Speaker
Description
pyMOR, a Python toolbox for building reduced order models, supports a variety of solver backends, such as dune-gdt, FEniCS, NGSolve, NumPy and potentially MPI distributed variants. An abstract interface, the VectorArray, is used to wrap vectors and matrices from these backends on which pyMOR's algorithms work. For compatibility reasons direct access of entries has to be avoided, which restricts possible algorithms.
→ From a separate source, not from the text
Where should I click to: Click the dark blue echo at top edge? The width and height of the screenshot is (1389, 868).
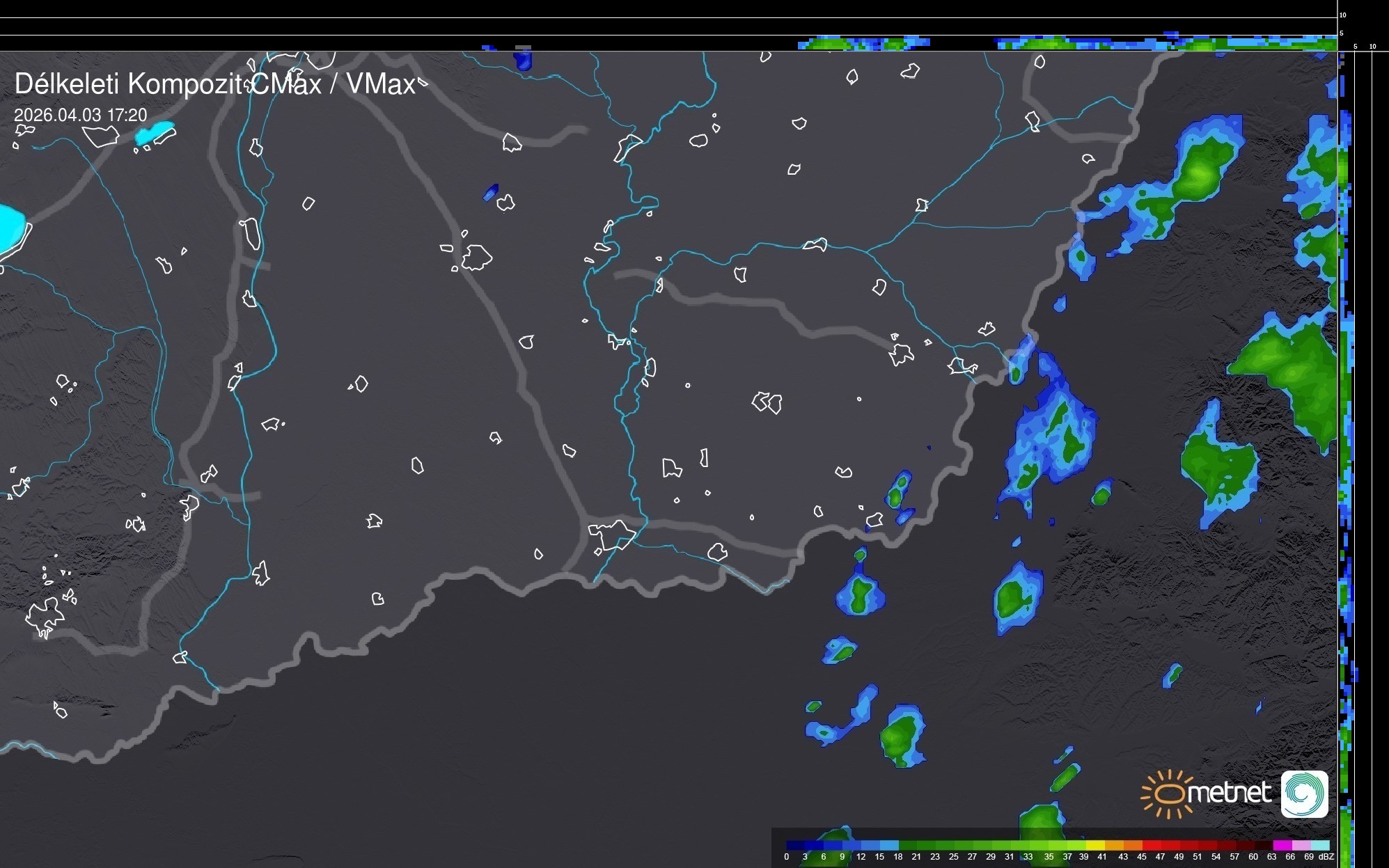point(523,61)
Projection based methods used in model order reduction rely on a numerically stable QR decomposition, i.e. $A=QR$ for $A\in\mathbb{C}^{m\times n}, r=\text{rank}(A), Q\in\mathbb{C}^{m\times r}, R\in\mathbb{C}^{r\times n}$, where $A$ is "tall" and "skinny", i.e. $m\gg n$. The current implementation is a repeated modified Gram-Schmidt, which is numerically robust at the cost of high runtimes. In order to increase the performance promising algorithms from papers are implemented and quantified. The "classical Gram-Schmidt with normalization lag and re-orthogonalization lag" performs the best if only a few vectors have to be orthogonalized or have to be orthogonalized against an orthonormal basis. In contrast, the novel "shifted Cholesky QR" scales better for large $n$. Essential for this algorithm is the evaluation of the Gramian $X=A^TA$. In case the Gramian is not positive definite, a shift, based on its norm, has to be evaluated and applied onto the diagonal. The algorithm can compute good approximations even for high matrix condition numbers if the shift is recomputed in every iteration. Using symmetric eigenvalue solvers one can further decrease the runtime of the norm computation for large $n$.